Zap de hond of gooi een granaatappel op zijn kop

Eigen werk

Sinds ik Roemenië binnenfietste, ben ik op mijn hoede. Ondanks alle waarschuwingen is dit totaal niet voor beren of zelfs mensen die zo gevaarlijk zouden zijn, maar voor valse honden. Blijkbaar hebben zwerfhonden, boerderijhonden en schaapshonden een enorme hekel aan fietsers. Mijn Dazer, een soort afstandsbediening waarmee ik met een hoge toon een hond kan wegzappen, gaat na een paar jammerlijke pogingen de prullenbak in aangezien zelfs katten er amper van onder de indruk zijn. Ik ga de strijd aan.

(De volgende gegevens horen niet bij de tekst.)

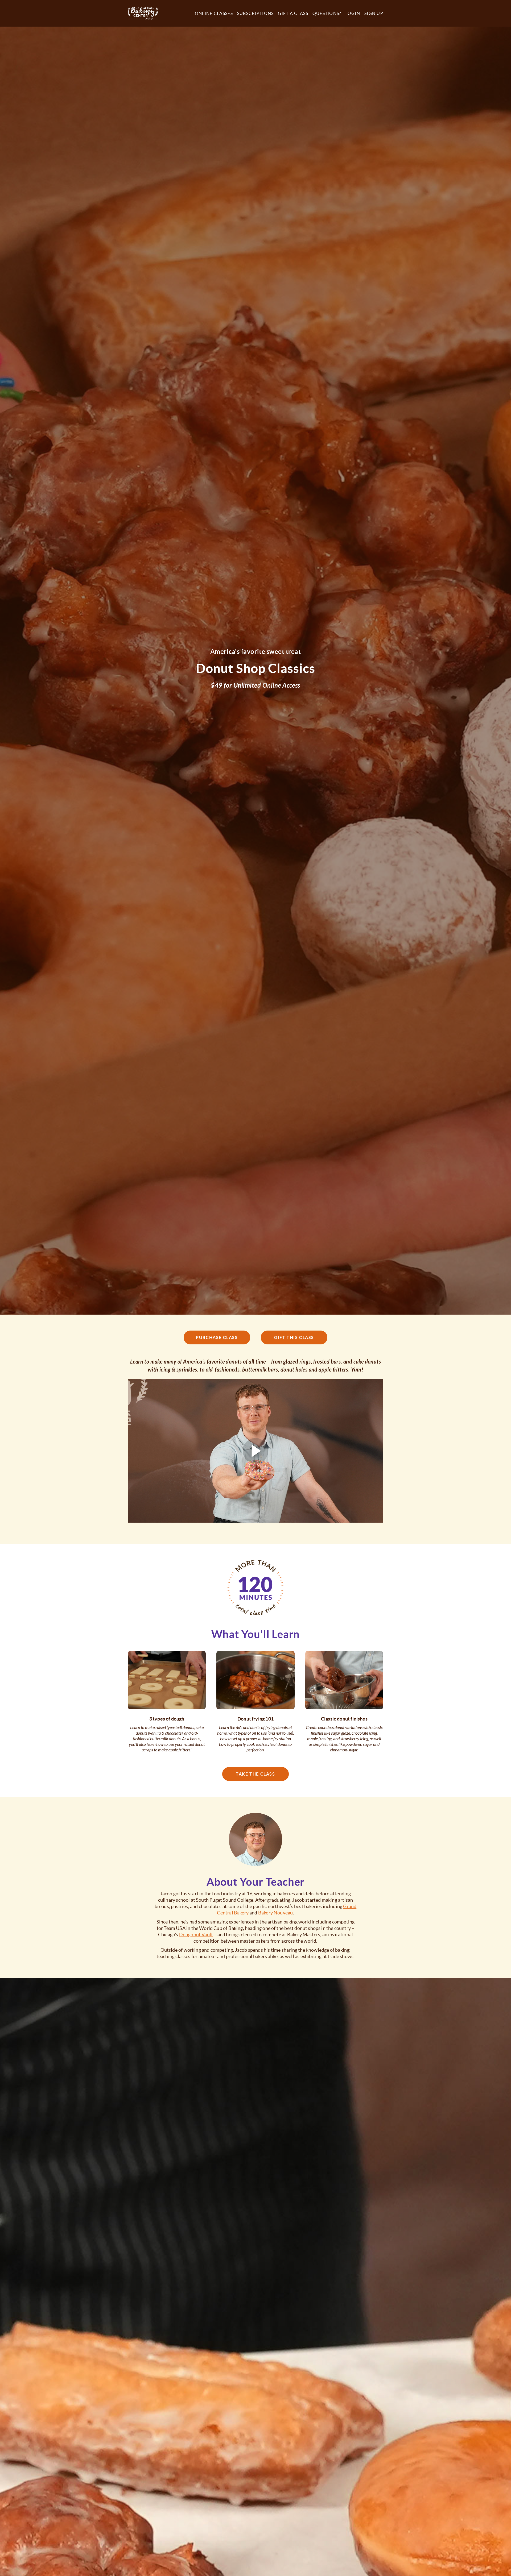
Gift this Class (294, 1337)
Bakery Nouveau (275, 1913)
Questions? (326, 13)
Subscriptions (255, 13)
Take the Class (255, 1774)
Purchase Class (217, 1337)
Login (352, 13)
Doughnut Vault (196, 1934)
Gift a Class (293, 13)
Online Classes (214, 13)
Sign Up (373, 13)
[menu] (287, 13)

Het begint op een vroege morgen in de Roemeense bergen. Na mijn meest smerige ontbijt van mijn reis bestaande uit hele vette stinkende vis en een groot glas huisgestookte palinka zit ik nawalgend op de fiets. Het was een korte nacht en mijn maag staat op zijn kop. Via een spannende touwbrug kom ik terug op de weg en merk dat ik bergopwaarts mag. Ik begin aan mijn beklimming en zie halverwege een tankstation verschijnen. Als ik dit passeer, breekt er links van me een hels gegrom los. Ik kijk om en zie nog net vanuit mijn ooghoek een groep van zes honden die in volle vaart komt aanstormen. In een kwetsbare positie zit er voor mij niks anders op dan doortrappen. In volle vaart de berg op met mijn dertig kilo. De woeste zes bereiken me in seconden en omcirkelen me grommend en blaffend. Een enkele doet een charge op mijn grote achtertassen, die hem mogelijk doen denken aan de malse lende van een prooi. Gelukkig zijn ze bijtbestendig, maar erg prettig is het niet, wetende dat hier volop hondsdolheid heerst en het de volgende keer mijn kuit kan zijn. Ik probeer ze af te snijden, wat slechts gedeeltelijk lukt, maar wat ze wel afremt. Al slingerend bereik ik buiten adem de top. Dan maak ik vaart, neem nog een scherpe bocht om de snelste belager af te schudden en race nahijgend het volgende dal in. Beneden aangekomen pak ik een paar stenen van de weg en doe die in mijn stuurtasje. Dit nooit weer.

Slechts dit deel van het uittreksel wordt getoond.